Menganalisis Pidato Ayman Zawahiri dan Abu Bakar al Baghdadi


Pemimpian Al-Qaeda Ayman al-Zawahiri (kiri) dan pemimpin ISIS Abu Bakr al-Baghdadi.

Oleh : Prihandono Wibowo

Bulan September 2019 merupakan bulan “istimewa” dalam kajian terorisme dan keamanan internasional sekaligus patut menjadi perhatian bagi pemerintahan berbagai negara. Pada bulan ini, dua pemimpin organisasi “teroris” dunia -yaitu Ayman Zawahiri, amir Al Qaeda, dan Abu Bakar al Baghdadi “sang khalifah” ISIS- mempublikasikan rekaman pidato dengan waktu yang berdekatan. As-Sahab Media, sayap media Al Qaeda, pada 11 September 2019 mempublikasikan rekaman video pidato Ayman Zawahiri dalam rangka memperingati 18 tahun peristiwa serangan 11 September 2001 oleh Al Qaeda. Sedangkan pada 16 September 2019, media ISIS, Al Furqon Foundation mempublikasikan rekaman audio pidato Abu Bakar al Baghdadi.

Informasi yang Diberikan:
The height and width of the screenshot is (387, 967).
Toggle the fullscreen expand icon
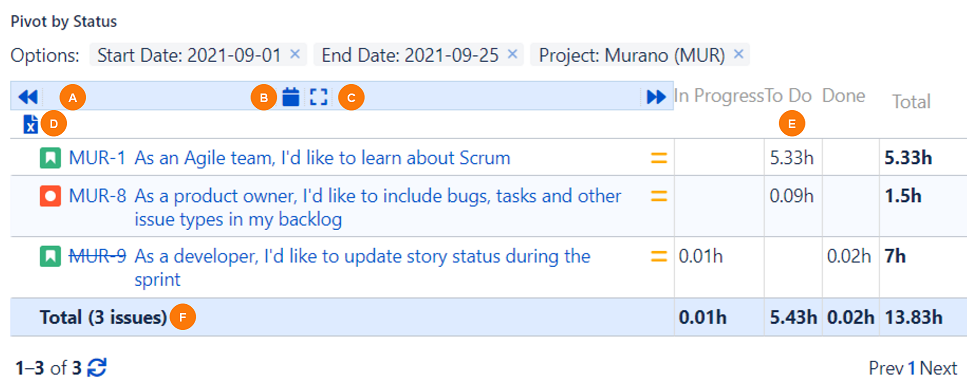[x=318, y=97]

Tujuan: Tentukan apakah setiap pernyataan di bawah ini sesuai dengan artikel, lalu jawab ya atau tidak disertai kutipan kata-kata artikel yang menentukannya. (a) As-Sahab Media merupakan sayap media Al Qaeda. (b) Rekaman pidato Abu Bakar al Baghdadi dipublikasikan dalam bentuk video. (c) Rekaman pidato Ayman Zawahiri dipublikasikan pada 16 September 2019. Baris-baris tersebut tidak berhubungan dengan artikel.

Penyelesaian Tugas:
(a) Ya: "As-Sahab Media, sayap media Al Qaeda".
(b) Tidak: "Al Furqon Foundation mempublikasikan rekaman audio pidato Abu Bakar al Baghdadi".
(c) Tidak: "pada 11 September 2019 mempublikasikan rekaman video pidato Ayman Zawahiri".